The Big Three drew a certain love from him. They were men. They rang true. They had trusted him and been lenient in regard to his tender-heartedness in the case of the little spy. Nifton Bend had been splendid about that.... Romney never ceased to wonder that three wise men in the desert had not agreed with him about the spy's death being an atrocity, or about the questionableness of the sacrifice of Japan for the greater good of Asia. Perhaps it was his own limitation, that he considered so strongly the personal side in all things. Perhaps a man impassioned with the glory of the future, who reckons not with the lives of his brothers, his enemies or himself in order to promote his dream of coming days into action, has the greater human heart.
Now the picture of the Island of Pestilence took sharper form and clearer colour. It literally hurtled into his mind.... They would have sent him to Japan had it not been for his delay in the Chinese police-station. Doubtless that mission concerned the Chinese agents there. The myriad Chinese working in the Japanese financial world were possibly lined up in the cause he had touched; perhaps they were bound together in Young China's system. They would have to leave Japan in case of war, but their work might be done before they left.... There was nothing missing from Romney's idea of the plot to end war in the world by making it too hideous even for the militarists. His present conception covered every fact. Each part fitted perfectly. He saw it far more clearly than when he outlined the form of it to the sages of the Gobi.... Ti Kung, working in the laboratories of the West, had brought back methods of producing and propagating the cultures of all the plagues. Perhaps the packet Ti Kung had thrust upon him, to carry from Shanghai to Minglapo, had contained directions for producing certain cultures, or added information for spreading the most loathsome infections.

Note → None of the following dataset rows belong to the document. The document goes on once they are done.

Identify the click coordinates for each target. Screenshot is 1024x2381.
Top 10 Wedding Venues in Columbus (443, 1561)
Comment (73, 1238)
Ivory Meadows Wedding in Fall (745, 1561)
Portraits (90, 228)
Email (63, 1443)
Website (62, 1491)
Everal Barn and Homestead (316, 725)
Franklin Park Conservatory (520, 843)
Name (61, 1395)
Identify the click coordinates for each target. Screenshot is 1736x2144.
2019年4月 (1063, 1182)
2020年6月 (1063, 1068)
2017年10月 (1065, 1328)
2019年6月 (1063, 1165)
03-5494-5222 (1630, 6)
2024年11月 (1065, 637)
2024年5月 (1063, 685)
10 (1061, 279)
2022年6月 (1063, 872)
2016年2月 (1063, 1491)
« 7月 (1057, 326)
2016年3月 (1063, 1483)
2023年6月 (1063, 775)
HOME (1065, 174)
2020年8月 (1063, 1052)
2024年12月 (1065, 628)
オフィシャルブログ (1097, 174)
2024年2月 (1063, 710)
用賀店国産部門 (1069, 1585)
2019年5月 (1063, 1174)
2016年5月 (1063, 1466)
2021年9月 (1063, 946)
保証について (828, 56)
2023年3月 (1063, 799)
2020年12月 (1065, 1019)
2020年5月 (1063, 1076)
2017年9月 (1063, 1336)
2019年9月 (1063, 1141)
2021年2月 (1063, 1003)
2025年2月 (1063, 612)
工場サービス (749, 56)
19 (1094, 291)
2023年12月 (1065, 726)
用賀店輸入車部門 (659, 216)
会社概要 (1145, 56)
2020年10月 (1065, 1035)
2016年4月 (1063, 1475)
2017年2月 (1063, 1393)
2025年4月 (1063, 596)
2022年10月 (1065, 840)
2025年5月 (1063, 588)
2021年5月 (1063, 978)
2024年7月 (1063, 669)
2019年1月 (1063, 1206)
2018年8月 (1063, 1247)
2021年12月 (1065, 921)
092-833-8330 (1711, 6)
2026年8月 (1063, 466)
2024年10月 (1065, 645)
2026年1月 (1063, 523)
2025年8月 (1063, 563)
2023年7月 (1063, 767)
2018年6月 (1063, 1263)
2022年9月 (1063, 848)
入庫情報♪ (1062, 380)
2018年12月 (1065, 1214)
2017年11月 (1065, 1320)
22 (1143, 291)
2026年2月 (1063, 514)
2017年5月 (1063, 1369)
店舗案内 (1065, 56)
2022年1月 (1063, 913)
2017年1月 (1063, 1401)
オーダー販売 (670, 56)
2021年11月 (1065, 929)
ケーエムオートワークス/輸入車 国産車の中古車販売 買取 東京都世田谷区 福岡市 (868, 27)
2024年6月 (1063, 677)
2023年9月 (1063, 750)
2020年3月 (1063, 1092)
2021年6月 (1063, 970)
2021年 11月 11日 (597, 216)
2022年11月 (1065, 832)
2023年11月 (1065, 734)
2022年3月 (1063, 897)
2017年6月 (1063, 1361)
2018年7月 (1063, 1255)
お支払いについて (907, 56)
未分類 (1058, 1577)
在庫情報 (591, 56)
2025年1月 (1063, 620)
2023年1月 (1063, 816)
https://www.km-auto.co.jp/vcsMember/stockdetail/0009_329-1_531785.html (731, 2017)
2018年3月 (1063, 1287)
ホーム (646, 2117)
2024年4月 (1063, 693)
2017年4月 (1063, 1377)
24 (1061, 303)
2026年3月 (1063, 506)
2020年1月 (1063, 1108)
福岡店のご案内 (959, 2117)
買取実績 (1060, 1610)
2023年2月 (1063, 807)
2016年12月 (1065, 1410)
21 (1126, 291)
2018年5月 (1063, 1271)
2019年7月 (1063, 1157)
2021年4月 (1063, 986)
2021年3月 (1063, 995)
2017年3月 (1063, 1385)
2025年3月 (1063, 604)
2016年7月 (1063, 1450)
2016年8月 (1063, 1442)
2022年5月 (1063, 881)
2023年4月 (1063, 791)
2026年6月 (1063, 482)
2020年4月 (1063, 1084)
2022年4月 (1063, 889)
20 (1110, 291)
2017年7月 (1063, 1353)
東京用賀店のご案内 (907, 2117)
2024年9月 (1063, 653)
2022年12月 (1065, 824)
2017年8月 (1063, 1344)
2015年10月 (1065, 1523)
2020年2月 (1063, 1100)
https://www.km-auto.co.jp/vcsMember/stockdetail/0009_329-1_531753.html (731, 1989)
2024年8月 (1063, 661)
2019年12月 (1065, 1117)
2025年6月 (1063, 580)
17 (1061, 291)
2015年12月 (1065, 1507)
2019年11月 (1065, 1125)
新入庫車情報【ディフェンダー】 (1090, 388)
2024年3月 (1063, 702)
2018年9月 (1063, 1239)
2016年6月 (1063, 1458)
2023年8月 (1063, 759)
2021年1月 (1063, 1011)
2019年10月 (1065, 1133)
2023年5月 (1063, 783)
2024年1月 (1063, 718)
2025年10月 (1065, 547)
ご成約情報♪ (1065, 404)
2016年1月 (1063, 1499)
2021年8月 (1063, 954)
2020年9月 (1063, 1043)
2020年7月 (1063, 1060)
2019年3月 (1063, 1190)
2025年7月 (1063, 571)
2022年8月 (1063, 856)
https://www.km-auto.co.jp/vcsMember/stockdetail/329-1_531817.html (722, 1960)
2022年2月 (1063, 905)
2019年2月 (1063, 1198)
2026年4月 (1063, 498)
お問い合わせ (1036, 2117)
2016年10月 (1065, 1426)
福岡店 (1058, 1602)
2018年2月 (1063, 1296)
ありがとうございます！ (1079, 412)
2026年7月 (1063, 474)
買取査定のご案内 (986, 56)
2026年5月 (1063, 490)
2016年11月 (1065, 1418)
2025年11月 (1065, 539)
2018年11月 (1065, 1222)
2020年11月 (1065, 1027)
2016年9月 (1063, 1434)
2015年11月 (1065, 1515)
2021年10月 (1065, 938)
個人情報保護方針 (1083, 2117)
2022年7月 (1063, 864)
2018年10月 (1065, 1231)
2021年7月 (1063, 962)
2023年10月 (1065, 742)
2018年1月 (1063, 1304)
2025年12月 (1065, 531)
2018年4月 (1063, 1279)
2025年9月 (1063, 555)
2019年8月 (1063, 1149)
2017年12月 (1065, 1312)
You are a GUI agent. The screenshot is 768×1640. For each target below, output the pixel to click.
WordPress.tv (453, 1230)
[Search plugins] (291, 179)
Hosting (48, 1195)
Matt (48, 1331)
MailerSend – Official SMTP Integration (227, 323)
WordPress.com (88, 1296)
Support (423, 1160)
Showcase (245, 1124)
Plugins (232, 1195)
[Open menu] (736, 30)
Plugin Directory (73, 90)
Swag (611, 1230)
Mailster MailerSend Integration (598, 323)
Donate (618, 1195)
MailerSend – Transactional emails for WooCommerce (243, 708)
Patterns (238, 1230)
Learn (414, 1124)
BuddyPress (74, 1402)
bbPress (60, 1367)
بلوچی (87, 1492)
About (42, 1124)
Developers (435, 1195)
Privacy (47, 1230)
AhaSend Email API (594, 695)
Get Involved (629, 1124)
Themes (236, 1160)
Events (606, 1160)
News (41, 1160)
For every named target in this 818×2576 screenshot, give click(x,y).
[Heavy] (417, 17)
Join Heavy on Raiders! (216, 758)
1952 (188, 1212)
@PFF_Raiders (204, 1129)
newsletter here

Romney felt the sweat start from his brow and throat. Sleep was farther and farther away. When his head started to work at a pitch like this—it had to wear itself out, a process requiring many hours.... The plan would stop war, but the Japanese nation would pay the price in extermination. The strike would come possibly before the soldiers took the field; agents of the Big Three would start to distribute infections among the crowded myriads of Japanese, among women and children—typhus, yellow fever, cholera, bubonic plague.... A few hundred of agents might ravage the entire island in a night's work, and that which they carried would require no more space than a surgeon's bag. Was this what Dr. Ti Kung called using mind instead of muscle? There would be no heavy war engines—no noise, no reek of powder, no twelve-mile projectiles. That was innocent boys' play. Taking a citadel with charges of infantry under the cover of silencing batteries—a mere sport of picked sides! ... Yet this thought held him: In the greater economy of civilisation and the future of mankind, was it not a fair price to pay—to sacrifice one nation for the elimination forever of the international curse?